Theory and Applications of Molecular and Collective Nonlinear Optical Behavior of Nematic Liquid Crystals

Open Access
Author:
Diaz, Andres
Graduate Program:
Electrical Engineering
Degree:
Doctor of Philosophy
Document Type:
Dissertation
Date of Defense:
December 11, 2003
Committee Members:
  • Iam Choon Khoo, Committee Chair
  • Francis T S Yu, Committee Member
  • Theresa Stellwag Mayer, Committee Member
  • Vincent Henry Crespi, Committee Member
  • Ruyan Guo, Committee Member
Keywords:
  • optical phase conjugation
  • nonlinear optics
  • optical limiting
  • liquid crystals
  • stimulated orientational scattering
Abstract:
Two different types of nonlinear effects in nematic liquid crystals have been studied. The first refers to molecular absorption processes in liquid crystals and other similar organic liquids that make them useful for picosecond-nanosecond optical limiting applications. A detailed theoretical study of nonlinear molecular photonic processes accompanying the propagation of short intense laser pulses through a thin organic liquid cell and an organic liquid cored fiber array is presented.

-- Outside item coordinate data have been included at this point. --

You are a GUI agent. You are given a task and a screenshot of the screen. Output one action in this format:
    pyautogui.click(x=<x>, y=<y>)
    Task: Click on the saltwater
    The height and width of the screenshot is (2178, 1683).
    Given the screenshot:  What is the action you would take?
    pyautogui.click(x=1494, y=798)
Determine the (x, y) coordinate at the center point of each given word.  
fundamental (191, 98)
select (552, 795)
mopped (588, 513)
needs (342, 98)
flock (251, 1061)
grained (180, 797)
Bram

A model is proposed to account for the measurements of a recently developed organic liquid, and a comparison with pure two-photon and excited state absorption mechanisms is performed. The second nonlinear effect is the stimulated orientational scattering (SOS) effect of nematic liquid crystals, arising from the interaction of a laser beam with an elastic medium represented in the collective behavior of the liquid crystal molecules. We have demonstrated efficient all-optical polarization conversion of cw 1.55 micron laser in nematic liquid crystal films. This SOS effect is mediated by two-beam coupling between the incident polarized laser and its orthogonally polarized noise component scattered by the director axis fluctuations. We report a quantitative theory that accounts for severe pump depletion and high-efficiency polarization conversion and demonstrate good agreement with experimental observation. The existence of complex, time-dependent dynamics of the director motion is also revealed and studied.